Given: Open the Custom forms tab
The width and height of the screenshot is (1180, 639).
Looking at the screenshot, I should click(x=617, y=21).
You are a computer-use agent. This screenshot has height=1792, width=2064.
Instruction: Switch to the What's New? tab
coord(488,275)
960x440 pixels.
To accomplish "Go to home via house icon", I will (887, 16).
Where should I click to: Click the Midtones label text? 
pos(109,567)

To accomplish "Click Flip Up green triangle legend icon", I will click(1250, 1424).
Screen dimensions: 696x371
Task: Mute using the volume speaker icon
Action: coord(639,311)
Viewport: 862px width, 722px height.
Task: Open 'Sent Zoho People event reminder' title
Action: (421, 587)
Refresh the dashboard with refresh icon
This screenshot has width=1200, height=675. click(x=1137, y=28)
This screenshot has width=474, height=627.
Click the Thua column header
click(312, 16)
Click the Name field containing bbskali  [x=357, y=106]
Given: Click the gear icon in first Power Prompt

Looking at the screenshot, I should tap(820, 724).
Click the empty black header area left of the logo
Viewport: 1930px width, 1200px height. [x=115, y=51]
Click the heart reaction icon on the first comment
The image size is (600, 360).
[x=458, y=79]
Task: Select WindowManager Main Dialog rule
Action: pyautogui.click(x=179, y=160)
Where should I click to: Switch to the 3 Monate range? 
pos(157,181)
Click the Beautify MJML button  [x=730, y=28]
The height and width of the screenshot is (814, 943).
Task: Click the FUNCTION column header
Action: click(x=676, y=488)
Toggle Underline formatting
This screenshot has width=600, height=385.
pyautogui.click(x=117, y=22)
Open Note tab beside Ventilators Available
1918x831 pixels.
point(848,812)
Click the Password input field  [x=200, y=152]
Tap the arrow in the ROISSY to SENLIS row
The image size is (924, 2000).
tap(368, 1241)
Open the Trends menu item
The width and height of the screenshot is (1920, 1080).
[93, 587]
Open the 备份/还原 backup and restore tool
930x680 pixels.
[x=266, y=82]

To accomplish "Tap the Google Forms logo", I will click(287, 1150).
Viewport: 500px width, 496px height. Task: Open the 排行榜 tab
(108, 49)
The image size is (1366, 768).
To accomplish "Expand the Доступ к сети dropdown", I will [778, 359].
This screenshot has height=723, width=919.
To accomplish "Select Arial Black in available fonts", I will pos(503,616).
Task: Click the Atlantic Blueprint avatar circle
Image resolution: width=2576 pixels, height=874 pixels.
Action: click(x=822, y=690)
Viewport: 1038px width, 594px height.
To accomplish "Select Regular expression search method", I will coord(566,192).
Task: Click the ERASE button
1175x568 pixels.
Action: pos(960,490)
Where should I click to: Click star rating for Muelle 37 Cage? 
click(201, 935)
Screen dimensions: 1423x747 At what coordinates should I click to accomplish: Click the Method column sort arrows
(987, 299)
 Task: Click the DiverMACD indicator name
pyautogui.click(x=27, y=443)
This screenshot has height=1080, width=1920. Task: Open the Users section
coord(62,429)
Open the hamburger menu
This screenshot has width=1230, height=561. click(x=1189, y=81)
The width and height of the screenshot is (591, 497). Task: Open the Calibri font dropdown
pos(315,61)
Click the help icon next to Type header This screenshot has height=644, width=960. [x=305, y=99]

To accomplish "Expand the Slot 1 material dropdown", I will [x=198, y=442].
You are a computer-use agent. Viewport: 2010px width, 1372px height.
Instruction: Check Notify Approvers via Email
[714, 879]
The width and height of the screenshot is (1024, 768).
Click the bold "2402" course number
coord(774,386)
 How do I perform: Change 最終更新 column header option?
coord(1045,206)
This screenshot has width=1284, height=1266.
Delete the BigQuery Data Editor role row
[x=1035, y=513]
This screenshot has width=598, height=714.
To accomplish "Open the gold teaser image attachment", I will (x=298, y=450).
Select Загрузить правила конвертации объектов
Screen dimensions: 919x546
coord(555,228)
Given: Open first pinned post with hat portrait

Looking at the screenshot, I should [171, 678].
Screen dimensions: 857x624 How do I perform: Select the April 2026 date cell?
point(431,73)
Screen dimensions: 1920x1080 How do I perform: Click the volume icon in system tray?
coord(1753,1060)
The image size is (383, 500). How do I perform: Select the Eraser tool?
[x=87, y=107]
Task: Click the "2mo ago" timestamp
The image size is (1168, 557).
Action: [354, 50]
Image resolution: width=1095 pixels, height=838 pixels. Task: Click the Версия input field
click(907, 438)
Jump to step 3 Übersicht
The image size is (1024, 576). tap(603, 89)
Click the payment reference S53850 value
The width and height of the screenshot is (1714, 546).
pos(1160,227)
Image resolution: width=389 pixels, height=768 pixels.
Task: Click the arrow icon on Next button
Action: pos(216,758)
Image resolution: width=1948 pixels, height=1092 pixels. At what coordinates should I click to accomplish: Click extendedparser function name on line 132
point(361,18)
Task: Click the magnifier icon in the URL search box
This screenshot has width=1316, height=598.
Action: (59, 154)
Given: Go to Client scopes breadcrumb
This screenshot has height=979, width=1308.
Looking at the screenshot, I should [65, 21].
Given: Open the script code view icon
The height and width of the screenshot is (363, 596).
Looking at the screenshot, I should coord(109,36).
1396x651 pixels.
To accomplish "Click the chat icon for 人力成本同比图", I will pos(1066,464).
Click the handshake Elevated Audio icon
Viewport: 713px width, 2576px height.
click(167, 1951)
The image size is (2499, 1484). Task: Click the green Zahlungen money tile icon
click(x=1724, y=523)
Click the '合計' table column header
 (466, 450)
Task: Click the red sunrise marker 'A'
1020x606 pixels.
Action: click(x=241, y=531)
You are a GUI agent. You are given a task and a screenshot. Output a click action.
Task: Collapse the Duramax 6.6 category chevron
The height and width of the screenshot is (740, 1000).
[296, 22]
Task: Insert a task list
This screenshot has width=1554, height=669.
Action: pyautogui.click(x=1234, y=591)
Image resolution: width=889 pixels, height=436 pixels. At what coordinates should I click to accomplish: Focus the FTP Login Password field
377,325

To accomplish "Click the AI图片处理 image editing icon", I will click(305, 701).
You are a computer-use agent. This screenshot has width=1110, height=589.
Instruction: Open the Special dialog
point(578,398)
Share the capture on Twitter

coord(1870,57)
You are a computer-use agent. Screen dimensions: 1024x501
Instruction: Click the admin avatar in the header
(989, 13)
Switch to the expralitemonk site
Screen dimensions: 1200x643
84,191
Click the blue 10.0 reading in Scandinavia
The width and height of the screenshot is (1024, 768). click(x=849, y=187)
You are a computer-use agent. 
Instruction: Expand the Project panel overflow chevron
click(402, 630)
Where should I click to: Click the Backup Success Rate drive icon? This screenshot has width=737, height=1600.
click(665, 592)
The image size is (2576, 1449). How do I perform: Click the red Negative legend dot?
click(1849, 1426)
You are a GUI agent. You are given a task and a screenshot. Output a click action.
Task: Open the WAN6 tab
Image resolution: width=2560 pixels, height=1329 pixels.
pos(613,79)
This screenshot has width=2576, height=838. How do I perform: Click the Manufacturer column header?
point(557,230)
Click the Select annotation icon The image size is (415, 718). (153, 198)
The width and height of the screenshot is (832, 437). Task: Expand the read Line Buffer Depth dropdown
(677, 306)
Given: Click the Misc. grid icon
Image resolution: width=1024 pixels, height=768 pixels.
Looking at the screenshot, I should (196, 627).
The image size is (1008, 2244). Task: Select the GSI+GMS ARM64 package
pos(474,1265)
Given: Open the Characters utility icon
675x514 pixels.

##########

- _SET EXERCISE_:
Give all of the items again, replacing "How do I perform" with "How can I perform" and leaving everything else as it is.

- _OUTPUT OF THE TASK_:
Given: Open the Custom forms tab
The width and height of the screenshot is (1180, 639).
Looking at the screenshot, I should click(x=617, y=21).
You are a computer-use agent. This screenshot has height=1792, width=2064.
Instruction: Switch to the What's New? tab
coord(488,275)
960x440 pixels.
To accomplish "Go to home via house icon", I will (887, 16).
Where should I click to: Click the Midtones label text? 
pos(109,567)

To accomplish "Click Flip Up green triangle legend icon", I will click(1250, 1424).
Screen dimensions: 696x371
Task: Mute using the volume speaker icon
Action: coord(639,311)
Viewport: 862px width, 722px height.
Task: Open 'Sent Zoho People event reminder' title
Action: (421, 587)
Refresh the dashboard with refresh icon
This screenshot has width=1200, height=675. click(x=1137, y=28)
This screenshot has width=474, height=627.
Click the Thua column header
click(312, 16)
Click the Name field containing bbskali  [x=357, y=106]
Given: Click the gear icon in first Power Prompt

Looking at the screenshot, I should tap(820, 724).
Click the empty black header area left of the logo
Viewport: 1930px width, 1200px height. [x=115, y=51]
Click the heart reaction icon on the first comment
The image size is (600, 360).
[x=458, y=79]
Task: Select WindowManager Main Dialog rule
Action: pyautogui.click(x=179, y=160)
Where should I click to: Switch to the 3 Monate range? 
pos(157,181)
Click the Beautify MJML button  [x=730, y=28]
The height and width of the screenshot is (814, 943).
Task: Click the FUNCTION column header
Action: click(x=676, y=488)
Toggle Underline formatting
This screenshot has width=600, height=385.
pyautogui.click(x=117, y=22)
Open Note tab beside Ventilators Available
1918x831 pixels.
point(848,812)
Click the Password input field  [x=200, y=152]
Tap the arrow in the ROISSY to SENLIS row
The image size is (924, 2000).
tap(368, 1241)
Open the Trends menu item
The width and height of the screenshot is (1920, 1080).
[93, 587]
Open the 备份/还原 backup and restore tool
930x680 pixels.
[x=266, y=82]

To accomplish "Tap the Google Forms logo", I will click(287, 1150).
Viewport: 500px width, 496px height. Task: Open the 排行榜 tab
(108, 49)
The image size is (1366, 768).
To accomplish "Expand the Доступ к сети dropdown", I will [778, 359].
This screenshot has height=723, width=919.
To accomplish "Select Arial Black in available fonts", I will pos(503,616).
Task: Click the Atlantic Blueprint avatar circle
Image resolution: width=2576 pixels, height=874 pixels.
Action: click(x=822, y=690)
Viewport: 1038px width, 594px height.
To accomplish "Select Regular expression search method", I will coord(566,192).
Task: Click the ERASE button
1175x568 pixels.
Action: pos(960,490)
Where should I click to: Click star rating for Muelle 37 Cage? 
click(201, 935)
Screen dimensions: 1423x747 At what coordinates should I click to accomplish: Click the Method column sort arrows
(987, 299)
 Task: Click the DiverMACD indicator name
pyautogui.click(x=27, y=443)
This screenshot has height=1080, width=1920. Task: Open the Users section
coord(62,429)
Open the hamburger menu
This screenshot has width=1230, height=561. click(x=1189, y=81)
The width and height of the screenshot is (591, 497). Task: Open the Calibri font dropdown
pos(315,61)
Click the help icon next to Type header This screenshot has height=644, width=960. [x=305, y=99]

To accomplish "Expand the Slot 1 material dropdown", I will [x=198, y=442].
You are a computer-use agent. Viewport: 2010px width, 1372px height.
Instruction: Check Notify Approvers via Email
[714, 879]
The width and height of the screenshot is (1024, 768).
Click the bold "2402" course number
coord(774,386)
 How can I perform: Change 最終更新 column header option?
coord(1045,206)
This screenshot has width=1284, height=1266.
Delete the BigQuery Data Editor role row
[x=1035, y=513]
This screenshot has width=598, height=714.
To accomplish "Open the gold teaser image attachment", I will (x=298, y=450).
Select Загрузить правила конвертации объектов
Screen dimensions: 919x546
coord(555,228)
Given: Open first pinned post with hat portrait

Looking at the screenshot, I should [171, 678].
Screen dimensions: 857x624 How can I perform: Select the April 2026 date cell?
point(431,73)
Screen dimensions: 1920x1080 How can I perform: Click the volume icon in system tray?
coord(1753,1060)
The image size is (383, 500). How can I perform: Select the Eraser tool?
[x=87, y=107]
Task: Click the "2mo ago" timestamp
The image size is (1168, 557).
Action: [354, 50]
Image resolution: width=1095 pixels, height=838 pixels. Task: Click the Версия input field
click(907, 438)
Jump to step 3 Übersicht
The image size is (1024, 576). tap(603, 89)
Click the payment reference S53850 value
The width and height of the screenshot is (1714, 546).
pos(1160,227)
Image resolution: width=389 pixels, height=768 pixels.
Task: Click the arrow icon on Next button
Action: pos(216,758)
Image resolution: width=1948 pixels, height=1092 pixels. At what coordinates should I click to accomplish: Click extendedparser function name on line 132
point(361,18)
Task: Click the magnifier icon in the URL search box
This screenshot has width=1316, height=598.
Action: (59, 154)
Given: Go to Client scopes breadcrumb
This screenshot has height=979, width=1308.
Looking at the screenshot, I should [65, 21].
Given: Open the script code view icon
The height and width of the screenshot is (363, 596).
Looking at the screenshot, I should coord(109,36).
1396x651 pixels.
To accomplish "Click the chat icon for 人力成本同比图", I will pos(1066,464).
Click the handshake Elevated Audio icon
Viewport: 713px width, 2576px height.
click(167, 1951)
The image size is (2499, 1484). Task: Click the green Zahlungen money tile icon
click(x=1724, y=523)
Click the '合計' table column header
 (466, 450)
Task: Click the red sunrise marker 'A'
1020x606 pixels.
Action: click(x=241, y=531)
You are a GUI agent. You are given a task and a screenshot. Output a click action.
Task: Collapse the Duramax 6.6 category chevron
The height and width of the screenshot is (740, 1000).
[296, 22]
Task: Insert a task list
This screenshot has width=1554, height=669.
Action: pyautogui.click(x=1234, y=591)
Image resolution: width=889 pixels, height=436 pixels. At what coordinates should I click to accomplish: Focus the FTP Login Password field
377,325

To accomplish "Click the AI图片处理 image editing icon", I will click(305, 701).
You are a computer-use agent. This screenshot has width=1110, height=589.
Instruction: Open the Special dialog
point(578,398)
Share the capture on Twitter

coord(1870,57)
You are a computer-use agent. Screen dimensions: 1024x501
Instruction: Click the admin avatar in the header
(989, 13)
Switch to the expralitemonk site
Screen dimensions: 1200x643
84,191
Click the blue 10.0 reading in Scandinavia
The width and height of the screenshot is (1024, 768). click(x=849, y=187)
You are a computer-use agent. 
Instruction: Expand the Project panel overflow chevron
click(402, 630)
Where should I click to: Click the Backup Success Rate drive icon? This screenshot has width=737, height=1600.
click(665, 592)
The image size is (2576, 1449). How can I perform: Click the red Negative legend dot?
click(1849, 1426)
You are a GUI agent. You are given a task and a screenshot. Output a click action.
Task: Open the WAN6 tab
Image resolution: width=2560 pixels, height=1329 pixels.
pos(613,79)
This screenshot has width=2576, height=838. How can I perform: Click the Manufacturer column header?
point(557,230)
Click the Select annotation icon The image size is (415, 718). (153, 198)
The width and height of the screenshot is (832, 437). Task: Expand the read Line Buffer Depth dropdown
(677, 306)
Given: Click the Misc. grid icon
Image resolution: width=1024 pixels, height=768 pixels.
Looking at the screenshot, I should (196, 627).
The image size is (1008, 2244). Task: Select the GSI+GMS ARM64 package
pos(474,1265)
Given: Open the Characters utility icon
675x514 pixels.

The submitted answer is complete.